EXERCISE AIM:
Determine how many lines below hold the string "button". Reply with the number alone.

[Data extracted from a collection]
---*---
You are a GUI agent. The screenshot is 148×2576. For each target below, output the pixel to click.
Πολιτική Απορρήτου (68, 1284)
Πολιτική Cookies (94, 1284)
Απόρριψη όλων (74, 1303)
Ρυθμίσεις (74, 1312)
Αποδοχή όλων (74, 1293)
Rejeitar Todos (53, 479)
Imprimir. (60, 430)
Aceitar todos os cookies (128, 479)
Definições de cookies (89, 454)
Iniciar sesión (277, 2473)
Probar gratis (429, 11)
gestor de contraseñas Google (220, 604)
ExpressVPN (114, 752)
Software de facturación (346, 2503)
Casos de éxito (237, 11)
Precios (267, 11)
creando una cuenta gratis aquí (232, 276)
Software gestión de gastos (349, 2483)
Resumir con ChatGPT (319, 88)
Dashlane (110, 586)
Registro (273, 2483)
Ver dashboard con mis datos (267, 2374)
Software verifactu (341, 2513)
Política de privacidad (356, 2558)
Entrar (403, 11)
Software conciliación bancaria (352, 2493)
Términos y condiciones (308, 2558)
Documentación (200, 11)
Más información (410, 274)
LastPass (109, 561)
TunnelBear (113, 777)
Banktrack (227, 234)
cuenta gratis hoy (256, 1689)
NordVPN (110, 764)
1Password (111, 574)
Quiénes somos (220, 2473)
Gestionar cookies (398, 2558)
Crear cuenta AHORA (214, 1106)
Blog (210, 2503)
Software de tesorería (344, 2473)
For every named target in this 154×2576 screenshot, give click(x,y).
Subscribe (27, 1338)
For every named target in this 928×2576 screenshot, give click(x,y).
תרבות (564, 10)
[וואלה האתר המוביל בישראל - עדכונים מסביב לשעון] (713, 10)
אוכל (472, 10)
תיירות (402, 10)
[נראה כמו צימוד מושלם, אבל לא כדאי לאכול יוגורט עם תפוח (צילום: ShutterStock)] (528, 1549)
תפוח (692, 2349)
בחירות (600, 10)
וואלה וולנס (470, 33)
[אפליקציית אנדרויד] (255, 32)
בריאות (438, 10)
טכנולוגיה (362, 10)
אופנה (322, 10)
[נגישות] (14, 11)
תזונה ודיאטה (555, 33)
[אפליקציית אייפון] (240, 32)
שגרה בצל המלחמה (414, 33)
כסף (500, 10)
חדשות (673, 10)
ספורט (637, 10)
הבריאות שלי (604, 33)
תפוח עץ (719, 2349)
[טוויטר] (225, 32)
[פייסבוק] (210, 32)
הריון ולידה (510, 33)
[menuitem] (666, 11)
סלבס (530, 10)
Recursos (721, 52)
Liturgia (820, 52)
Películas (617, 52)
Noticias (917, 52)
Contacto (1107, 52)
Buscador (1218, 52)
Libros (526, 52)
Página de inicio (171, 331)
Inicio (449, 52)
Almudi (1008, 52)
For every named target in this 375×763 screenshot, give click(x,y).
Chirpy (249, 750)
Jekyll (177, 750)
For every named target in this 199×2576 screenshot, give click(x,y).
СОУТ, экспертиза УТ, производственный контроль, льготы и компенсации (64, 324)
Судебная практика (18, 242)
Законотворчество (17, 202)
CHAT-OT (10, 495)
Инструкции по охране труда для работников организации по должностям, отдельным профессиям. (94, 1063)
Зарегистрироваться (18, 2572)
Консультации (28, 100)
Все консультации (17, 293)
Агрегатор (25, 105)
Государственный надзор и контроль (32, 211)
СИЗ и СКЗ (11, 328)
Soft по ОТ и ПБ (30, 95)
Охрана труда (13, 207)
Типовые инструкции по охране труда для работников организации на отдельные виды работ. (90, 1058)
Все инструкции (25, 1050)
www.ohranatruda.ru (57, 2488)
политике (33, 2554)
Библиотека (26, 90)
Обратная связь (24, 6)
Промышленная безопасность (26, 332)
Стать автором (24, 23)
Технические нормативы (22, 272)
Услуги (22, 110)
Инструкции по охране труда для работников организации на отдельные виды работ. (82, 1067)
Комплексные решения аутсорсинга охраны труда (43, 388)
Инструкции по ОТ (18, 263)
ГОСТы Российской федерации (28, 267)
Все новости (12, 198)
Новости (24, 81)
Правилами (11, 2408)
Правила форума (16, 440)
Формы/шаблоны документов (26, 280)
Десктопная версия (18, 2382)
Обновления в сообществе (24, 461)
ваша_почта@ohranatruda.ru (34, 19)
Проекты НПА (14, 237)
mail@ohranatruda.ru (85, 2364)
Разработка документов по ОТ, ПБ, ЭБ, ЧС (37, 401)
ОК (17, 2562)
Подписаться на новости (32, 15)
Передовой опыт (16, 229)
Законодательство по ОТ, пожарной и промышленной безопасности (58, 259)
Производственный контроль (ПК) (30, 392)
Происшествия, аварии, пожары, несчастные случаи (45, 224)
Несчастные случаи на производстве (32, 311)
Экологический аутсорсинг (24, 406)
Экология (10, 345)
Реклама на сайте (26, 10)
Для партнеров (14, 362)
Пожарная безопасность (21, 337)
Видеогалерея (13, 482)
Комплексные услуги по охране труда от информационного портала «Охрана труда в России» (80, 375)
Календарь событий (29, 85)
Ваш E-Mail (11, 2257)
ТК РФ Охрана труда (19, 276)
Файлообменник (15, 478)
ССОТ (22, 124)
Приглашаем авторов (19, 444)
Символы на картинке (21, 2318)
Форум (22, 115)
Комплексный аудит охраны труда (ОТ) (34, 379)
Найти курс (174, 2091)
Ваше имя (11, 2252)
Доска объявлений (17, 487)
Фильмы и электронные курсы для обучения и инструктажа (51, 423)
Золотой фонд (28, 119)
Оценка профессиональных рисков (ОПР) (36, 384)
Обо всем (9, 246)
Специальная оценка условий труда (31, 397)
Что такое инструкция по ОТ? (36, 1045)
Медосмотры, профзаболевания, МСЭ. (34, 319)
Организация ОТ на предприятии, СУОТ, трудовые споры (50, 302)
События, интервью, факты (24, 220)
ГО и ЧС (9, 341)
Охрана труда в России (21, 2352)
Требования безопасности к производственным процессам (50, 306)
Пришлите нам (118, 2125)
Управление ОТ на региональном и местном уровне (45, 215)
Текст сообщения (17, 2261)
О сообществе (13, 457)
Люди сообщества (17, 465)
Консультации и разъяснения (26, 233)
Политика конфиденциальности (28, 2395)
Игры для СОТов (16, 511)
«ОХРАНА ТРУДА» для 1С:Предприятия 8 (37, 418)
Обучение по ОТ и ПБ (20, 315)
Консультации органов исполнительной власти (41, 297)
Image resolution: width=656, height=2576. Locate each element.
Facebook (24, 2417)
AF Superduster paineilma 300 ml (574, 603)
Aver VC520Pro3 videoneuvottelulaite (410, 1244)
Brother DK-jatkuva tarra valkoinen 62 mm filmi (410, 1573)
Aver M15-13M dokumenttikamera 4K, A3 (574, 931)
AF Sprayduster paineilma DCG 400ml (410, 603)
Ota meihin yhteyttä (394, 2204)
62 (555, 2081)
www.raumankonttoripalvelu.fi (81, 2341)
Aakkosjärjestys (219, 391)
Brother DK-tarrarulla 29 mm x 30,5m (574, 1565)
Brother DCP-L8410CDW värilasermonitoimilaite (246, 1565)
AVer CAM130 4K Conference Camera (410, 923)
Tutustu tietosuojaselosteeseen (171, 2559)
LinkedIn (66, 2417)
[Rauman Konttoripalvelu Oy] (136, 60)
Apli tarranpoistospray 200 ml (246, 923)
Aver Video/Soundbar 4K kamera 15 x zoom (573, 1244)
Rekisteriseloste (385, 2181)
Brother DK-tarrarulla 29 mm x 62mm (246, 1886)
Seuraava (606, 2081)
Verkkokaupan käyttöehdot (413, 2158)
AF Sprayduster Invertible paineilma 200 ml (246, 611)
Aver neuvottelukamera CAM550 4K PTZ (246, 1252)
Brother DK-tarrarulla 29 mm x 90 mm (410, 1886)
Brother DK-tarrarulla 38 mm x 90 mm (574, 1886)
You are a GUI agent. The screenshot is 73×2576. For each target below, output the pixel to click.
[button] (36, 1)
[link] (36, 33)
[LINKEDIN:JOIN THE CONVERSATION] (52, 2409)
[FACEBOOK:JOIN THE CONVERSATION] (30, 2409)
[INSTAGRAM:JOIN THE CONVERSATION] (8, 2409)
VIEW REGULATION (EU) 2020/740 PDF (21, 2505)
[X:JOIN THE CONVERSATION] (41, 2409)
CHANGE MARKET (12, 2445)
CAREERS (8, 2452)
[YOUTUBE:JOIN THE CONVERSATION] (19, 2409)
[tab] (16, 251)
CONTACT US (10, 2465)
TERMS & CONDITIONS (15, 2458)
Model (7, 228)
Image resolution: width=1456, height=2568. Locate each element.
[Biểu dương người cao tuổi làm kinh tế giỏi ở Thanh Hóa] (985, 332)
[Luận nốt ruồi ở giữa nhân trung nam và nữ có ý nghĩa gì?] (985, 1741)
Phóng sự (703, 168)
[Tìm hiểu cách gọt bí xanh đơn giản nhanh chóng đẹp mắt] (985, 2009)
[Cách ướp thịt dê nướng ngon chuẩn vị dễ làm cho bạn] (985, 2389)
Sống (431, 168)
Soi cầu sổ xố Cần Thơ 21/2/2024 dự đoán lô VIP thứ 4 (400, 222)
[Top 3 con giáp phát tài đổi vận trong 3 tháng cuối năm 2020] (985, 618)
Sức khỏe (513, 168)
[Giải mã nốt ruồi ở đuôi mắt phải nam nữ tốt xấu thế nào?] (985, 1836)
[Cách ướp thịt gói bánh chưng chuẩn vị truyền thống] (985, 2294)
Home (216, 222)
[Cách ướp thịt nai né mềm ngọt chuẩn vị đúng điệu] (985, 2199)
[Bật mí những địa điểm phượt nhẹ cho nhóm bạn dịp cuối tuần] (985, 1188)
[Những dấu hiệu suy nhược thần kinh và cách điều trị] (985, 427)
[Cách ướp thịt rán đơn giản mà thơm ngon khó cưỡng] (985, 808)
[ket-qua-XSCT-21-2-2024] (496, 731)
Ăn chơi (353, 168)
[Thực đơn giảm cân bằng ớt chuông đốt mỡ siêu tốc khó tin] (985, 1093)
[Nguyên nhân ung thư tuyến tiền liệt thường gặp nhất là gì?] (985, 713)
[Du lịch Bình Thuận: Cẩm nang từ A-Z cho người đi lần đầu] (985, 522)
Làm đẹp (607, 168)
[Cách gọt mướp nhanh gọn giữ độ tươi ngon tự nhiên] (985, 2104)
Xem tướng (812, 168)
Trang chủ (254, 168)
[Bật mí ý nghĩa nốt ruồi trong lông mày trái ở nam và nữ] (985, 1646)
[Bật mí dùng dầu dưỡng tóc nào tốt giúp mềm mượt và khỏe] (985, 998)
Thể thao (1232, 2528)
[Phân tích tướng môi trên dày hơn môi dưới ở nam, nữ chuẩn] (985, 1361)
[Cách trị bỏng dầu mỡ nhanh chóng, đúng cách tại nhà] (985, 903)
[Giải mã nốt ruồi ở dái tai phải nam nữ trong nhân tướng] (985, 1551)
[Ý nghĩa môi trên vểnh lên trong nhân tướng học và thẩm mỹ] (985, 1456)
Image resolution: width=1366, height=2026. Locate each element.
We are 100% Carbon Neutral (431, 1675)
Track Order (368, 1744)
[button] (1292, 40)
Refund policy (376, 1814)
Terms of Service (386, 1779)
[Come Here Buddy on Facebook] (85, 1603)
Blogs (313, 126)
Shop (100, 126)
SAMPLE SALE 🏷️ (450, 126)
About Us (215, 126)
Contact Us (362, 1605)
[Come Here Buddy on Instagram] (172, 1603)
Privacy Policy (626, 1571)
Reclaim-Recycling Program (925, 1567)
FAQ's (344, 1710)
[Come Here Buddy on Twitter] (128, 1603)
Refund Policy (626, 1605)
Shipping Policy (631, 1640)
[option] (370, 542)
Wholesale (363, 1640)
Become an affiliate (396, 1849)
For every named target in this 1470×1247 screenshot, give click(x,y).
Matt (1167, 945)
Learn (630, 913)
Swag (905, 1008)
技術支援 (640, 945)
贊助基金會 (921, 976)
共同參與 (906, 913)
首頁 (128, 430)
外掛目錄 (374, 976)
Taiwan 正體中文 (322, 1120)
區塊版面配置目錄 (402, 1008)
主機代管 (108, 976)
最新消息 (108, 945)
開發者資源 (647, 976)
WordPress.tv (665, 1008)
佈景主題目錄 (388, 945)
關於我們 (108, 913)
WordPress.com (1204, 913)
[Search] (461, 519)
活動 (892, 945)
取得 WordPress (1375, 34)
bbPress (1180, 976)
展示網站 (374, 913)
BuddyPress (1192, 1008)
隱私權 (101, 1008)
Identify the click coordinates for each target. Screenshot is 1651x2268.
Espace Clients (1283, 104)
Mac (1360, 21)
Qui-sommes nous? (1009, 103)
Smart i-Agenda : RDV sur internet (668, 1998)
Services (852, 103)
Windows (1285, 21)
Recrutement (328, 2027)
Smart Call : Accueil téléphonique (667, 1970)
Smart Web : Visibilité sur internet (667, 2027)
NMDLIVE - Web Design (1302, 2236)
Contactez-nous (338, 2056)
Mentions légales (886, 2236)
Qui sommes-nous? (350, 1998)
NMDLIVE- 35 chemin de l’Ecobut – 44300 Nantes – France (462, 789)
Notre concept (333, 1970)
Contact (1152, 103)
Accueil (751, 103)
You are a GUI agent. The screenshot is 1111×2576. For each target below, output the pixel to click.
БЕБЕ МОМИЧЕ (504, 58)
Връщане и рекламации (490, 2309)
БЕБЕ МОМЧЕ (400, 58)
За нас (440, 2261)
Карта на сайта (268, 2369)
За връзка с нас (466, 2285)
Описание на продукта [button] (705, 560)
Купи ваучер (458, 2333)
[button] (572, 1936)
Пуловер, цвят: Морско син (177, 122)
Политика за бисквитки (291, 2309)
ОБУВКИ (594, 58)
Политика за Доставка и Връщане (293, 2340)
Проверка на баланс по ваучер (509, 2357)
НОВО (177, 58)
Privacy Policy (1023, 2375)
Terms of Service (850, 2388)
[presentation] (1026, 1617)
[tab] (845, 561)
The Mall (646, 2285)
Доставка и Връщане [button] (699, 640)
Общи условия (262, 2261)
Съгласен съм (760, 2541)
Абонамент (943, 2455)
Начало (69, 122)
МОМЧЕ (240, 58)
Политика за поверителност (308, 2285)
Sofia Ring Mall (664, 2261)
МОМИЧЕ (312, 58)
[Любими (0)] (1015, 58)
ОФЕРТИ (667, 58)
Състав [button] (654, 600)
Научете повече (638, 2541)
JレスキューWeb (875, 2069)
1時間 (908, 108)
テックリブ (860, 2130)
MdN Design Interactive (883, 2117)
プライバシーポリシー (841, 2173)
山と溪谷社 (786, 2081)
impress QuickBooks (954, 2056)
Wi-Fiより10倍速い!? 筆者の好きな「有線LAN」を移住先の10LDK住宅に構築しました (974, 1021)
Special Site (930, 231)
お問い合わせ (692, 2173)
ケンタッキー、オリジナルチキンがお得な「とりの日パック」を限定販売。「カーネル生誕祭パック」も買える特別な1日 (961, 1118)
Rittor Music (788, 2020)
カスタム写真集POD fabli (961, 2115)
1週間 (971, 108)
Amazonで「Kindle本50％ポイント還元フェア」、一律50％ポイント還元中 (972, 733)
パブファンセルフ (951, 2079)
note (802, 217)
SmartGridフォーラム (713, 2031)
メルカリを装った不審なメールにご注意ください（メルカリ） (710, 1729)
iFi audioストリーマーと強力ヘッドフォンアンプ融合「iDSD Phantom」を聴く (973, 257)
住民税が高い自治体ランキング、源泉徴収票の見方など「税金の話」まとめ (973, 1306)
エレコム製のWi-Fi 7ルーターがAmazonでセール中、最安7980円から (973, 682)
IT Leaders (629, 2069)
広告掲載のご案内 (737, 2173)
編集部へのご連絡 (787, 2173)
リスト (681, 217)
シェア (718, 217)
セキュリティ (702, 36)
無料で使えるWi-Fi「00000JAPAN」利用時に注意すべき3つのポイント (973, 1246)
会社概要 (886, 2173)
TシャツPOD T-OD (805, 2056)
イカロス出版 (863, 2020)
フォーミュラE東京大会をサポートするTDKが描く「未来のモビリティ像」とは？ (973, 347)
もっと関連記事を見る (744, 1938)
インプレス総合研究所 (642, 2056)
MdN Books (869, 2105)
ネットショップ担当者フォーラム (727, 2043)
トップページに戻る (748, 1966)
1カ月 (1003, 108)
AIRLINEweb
---*---
ANSWER FOR THE TASK:
6